The nation’s largest health insurance company has decided to stop covering individuals in the nation’s largest state.
UnitedHealth Group Inc. said that it will not participate in California’s individual health insurance market beginning Jan. 1, 2014, when Obamacare regulations will take effect, according to the Los Angeles Times.
Last month, insurance giant Aetna also announced that it will no longer cover individual Californians. Together, the companies’ decision to stop providing individual coverage will affect 58,000 existing customers in California.
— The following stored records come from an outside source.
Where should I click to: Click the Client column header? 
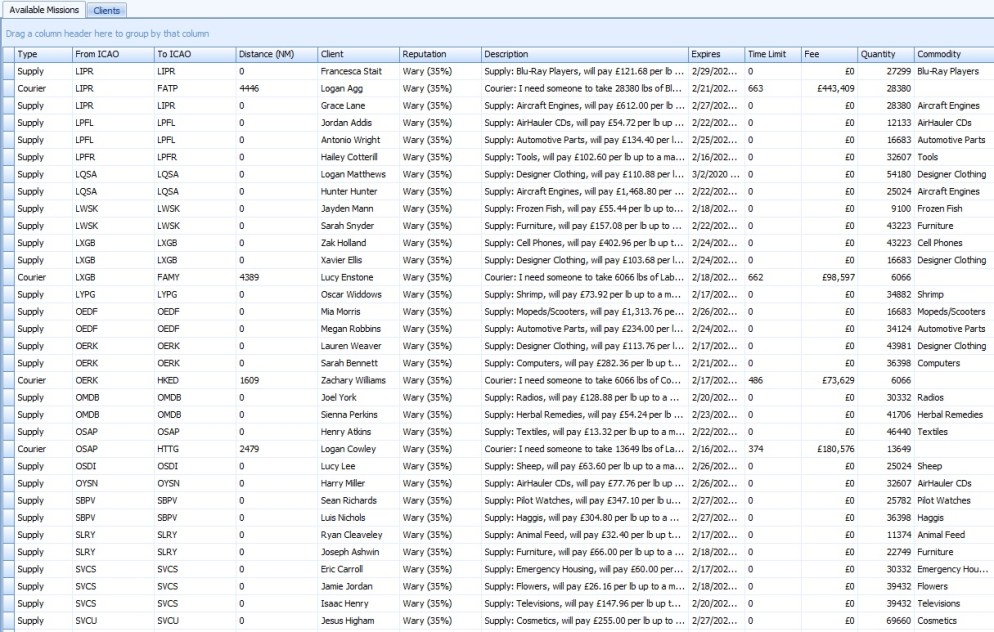[356, 54]
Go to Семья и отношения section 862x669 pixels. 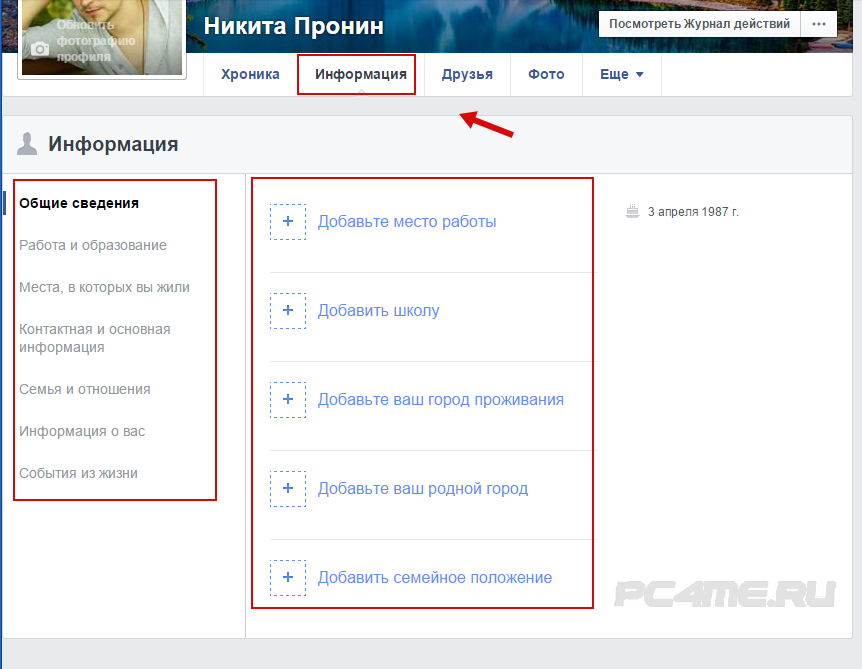[84, 389]
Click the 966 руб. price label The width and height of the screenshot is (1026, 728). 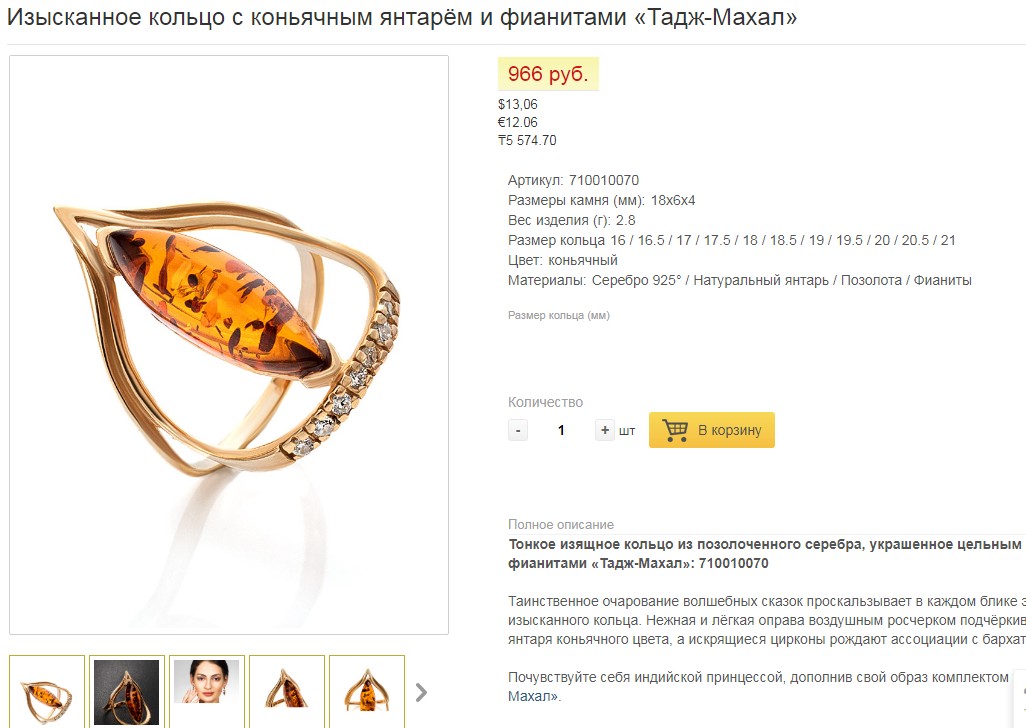point(548,74)
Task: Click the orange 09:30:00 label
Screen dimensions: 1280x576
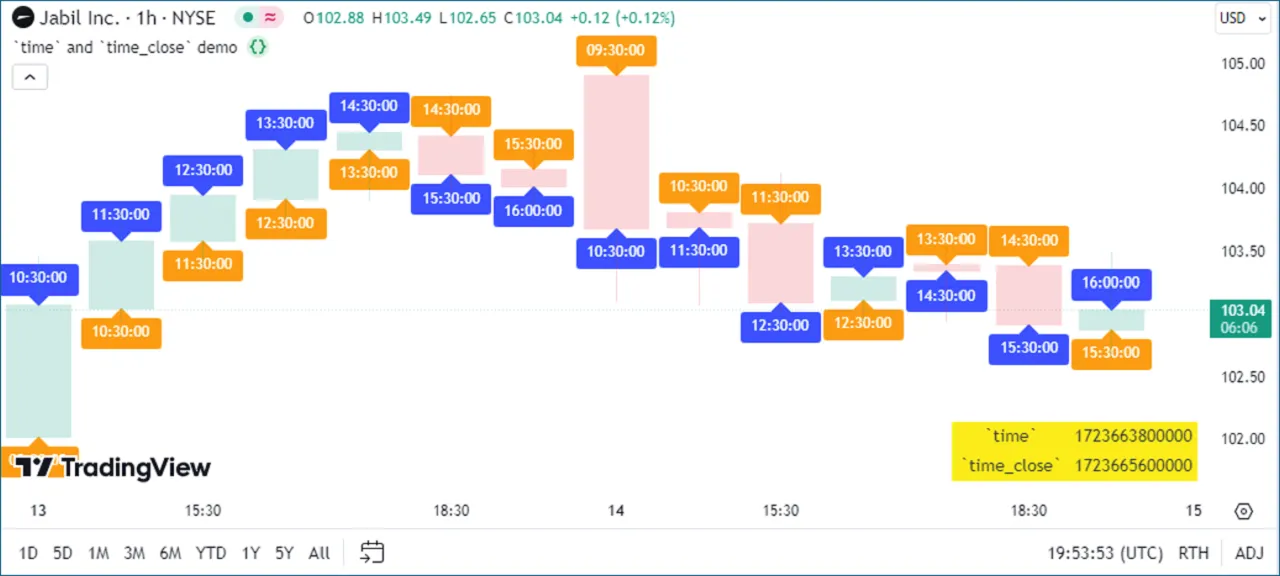Action: (x=615, y=51)
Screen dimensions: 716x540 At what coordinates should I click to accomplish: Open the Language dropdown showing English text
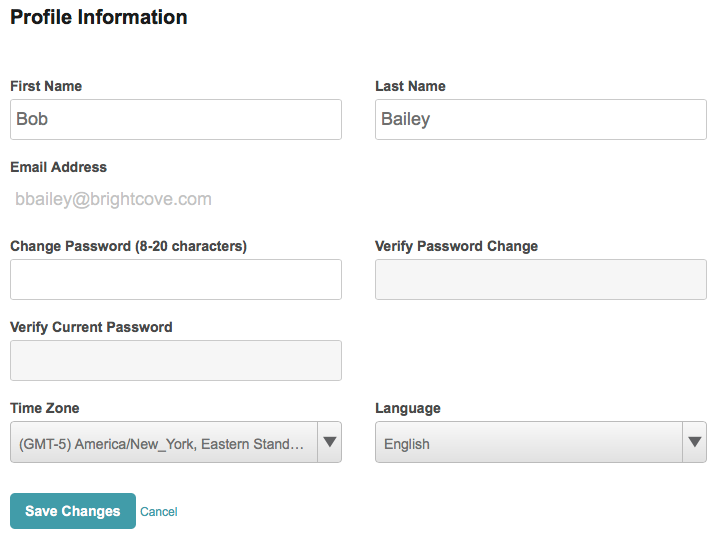pos(529,442)
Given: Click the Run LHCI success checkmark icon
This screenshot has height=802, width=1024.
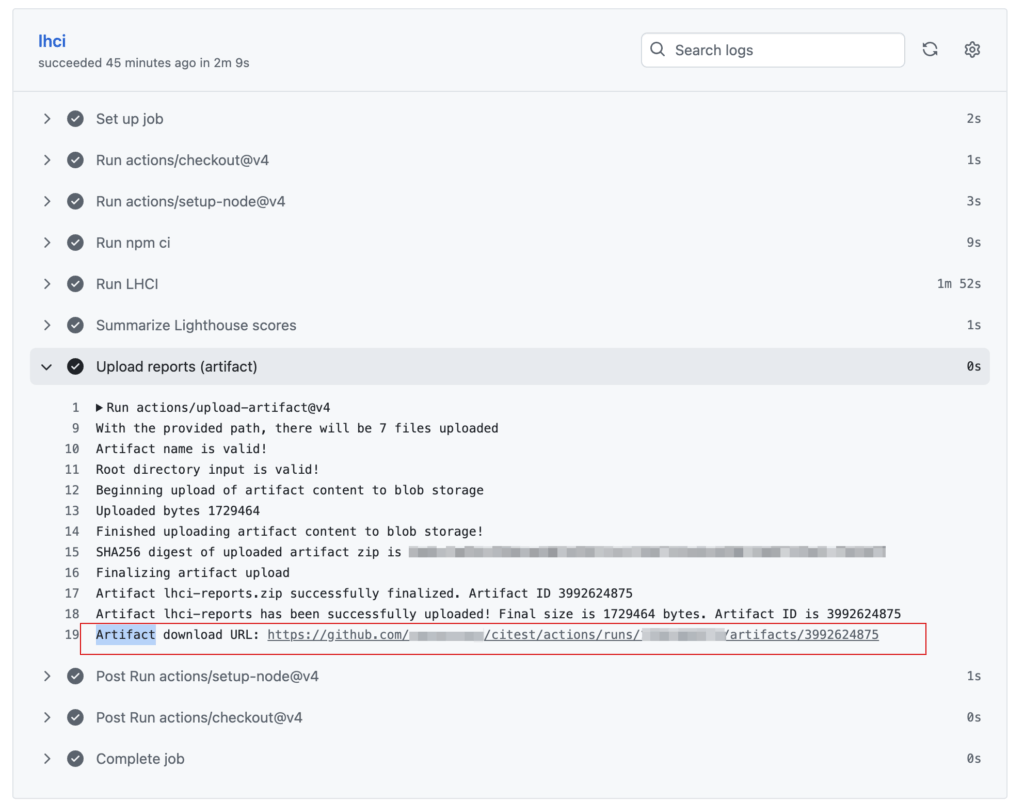Looking at the screenshot, I should [75, 284].
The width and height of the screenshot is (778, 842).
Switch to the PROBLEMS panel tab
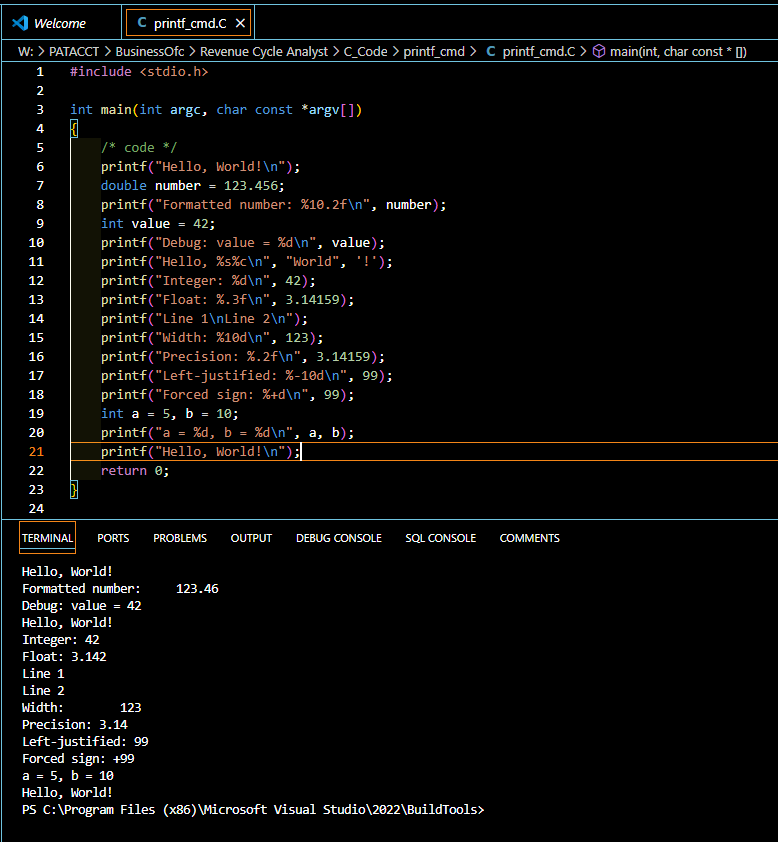coord(180,538)
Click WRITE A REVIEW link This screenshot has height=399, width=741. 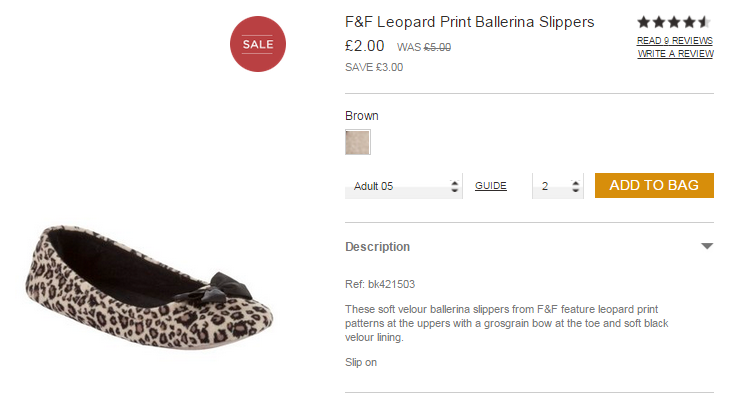pos(675,54)
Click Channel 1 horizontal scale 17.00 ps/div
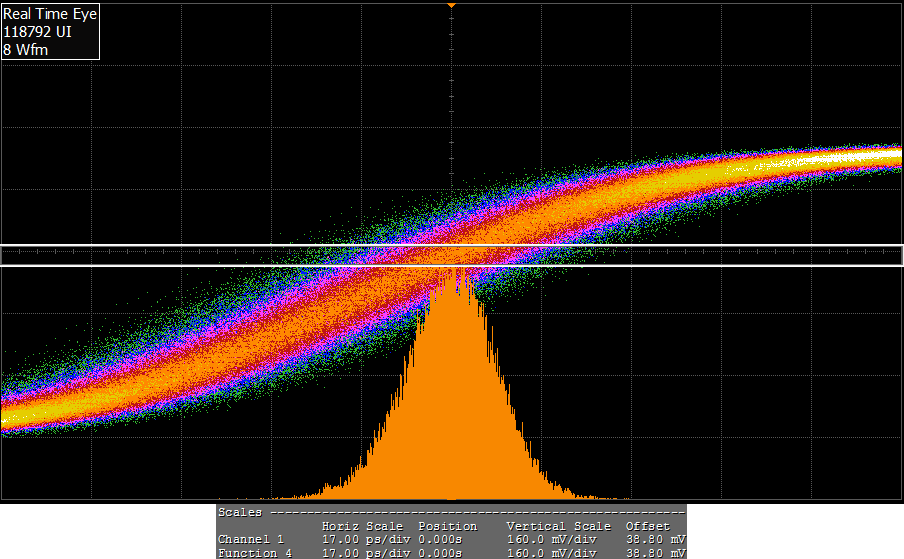Viewport: 904px width, 559px height. 362,539
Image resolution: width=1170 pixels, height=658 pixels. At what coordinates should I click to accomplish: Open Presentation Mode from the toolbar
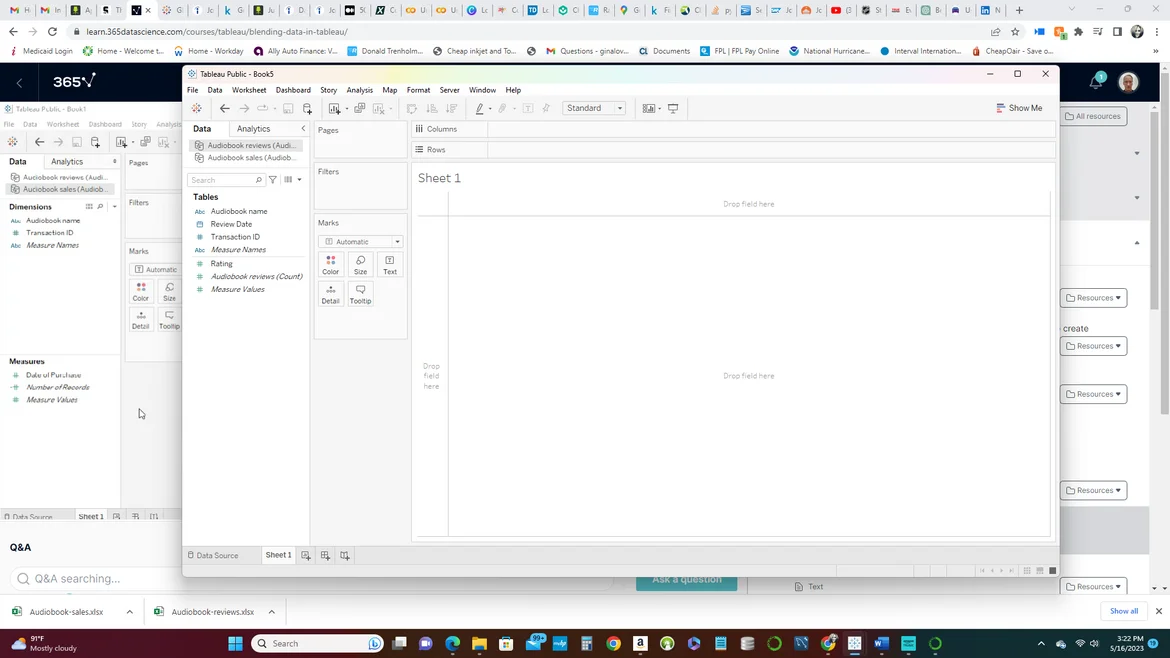click(x=673, y=109)
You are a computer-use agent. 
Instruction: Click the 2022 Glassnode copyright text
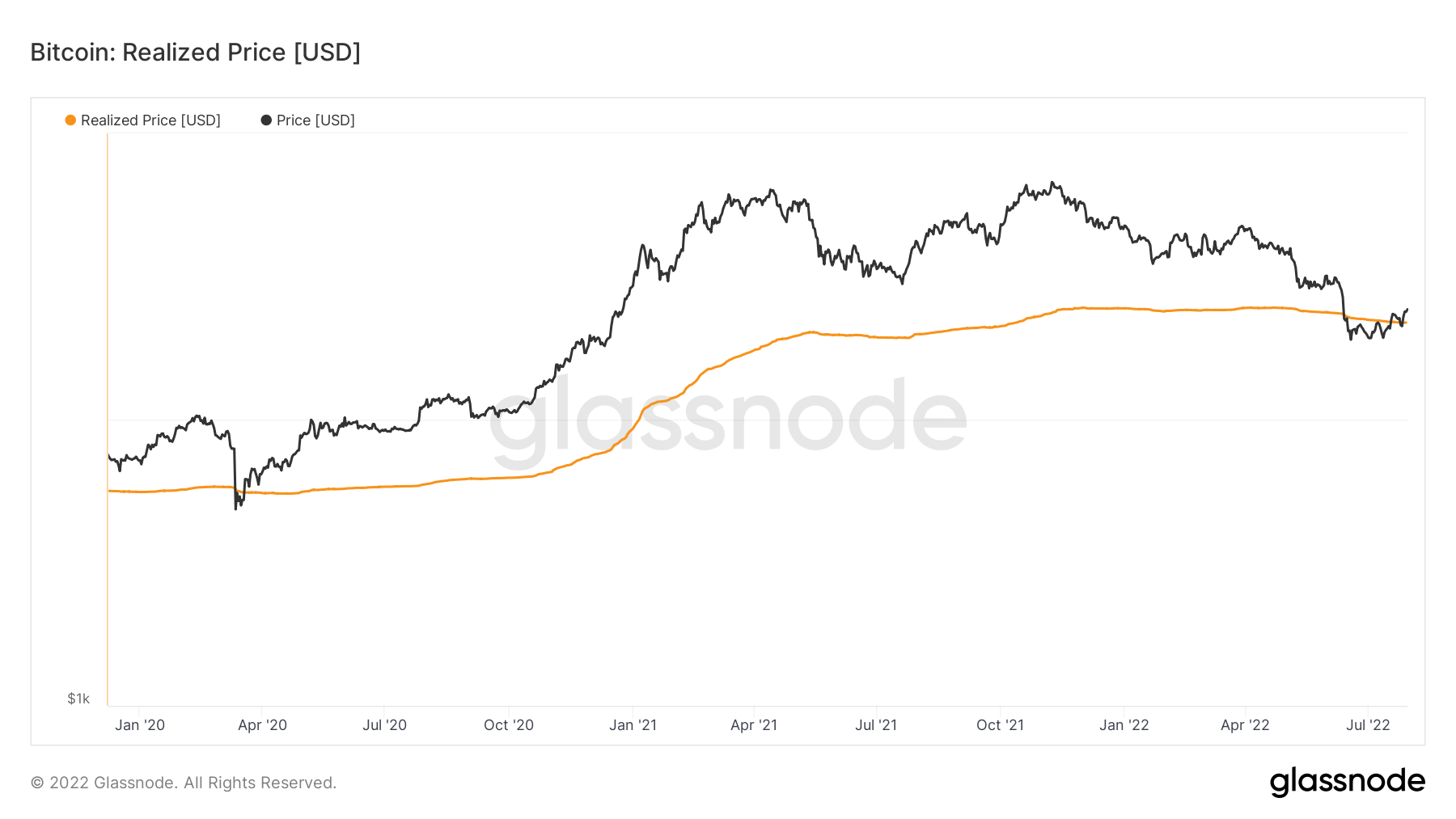coord(184,783)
The move is a result of new Affordable Care Act requirements for insurance companies to accept all applicants for individual coverage, including those with preexisting conditions. The law also requires insurers provide a bevy of new benefits for their customers.
Problems with implementing the health care law have plagued the Obama administration, despite the president’s oft-repeated assurance that “if you like your health care plan, you’ll be able to keep your health care plan.”
UnitedHealth’s announcement last month that it will participate in only twelve state exchanges beginning in January has sparked concerns about whether the insurance markets will be competitive enough for the health care law to work. Both companies will continue to offer health insurance in California through employers, but this may not be a relief to everyone.
Employer insurance coverage has been a sticky issue during the planning stages of Obamacare. The health care law includes an employer mandate that requires companies with 50 or more full time employees to provide health insurance or to pay a penalty — but defines “full-time” as 30 hours per week. Many companies have introduced plans to reduce employees’ maximum hours to 29 per week in response.
Bloomberg reported Tuesday that the Obama administration is delaying enforcement of the employer mandate until 2015.
On Monday, House Republicans introduced the Save American Workers Act — a bill that would repeal the health care act’s redefinition of a full-time work week, instead applying the employer mandate to employees that work 40 hours per week.
Indiana Republican Rep. Todd Young, who introduced the bill, made the case that “Americans are seeing their hours cut and their paychecks reduced as a result of the employer mandate.”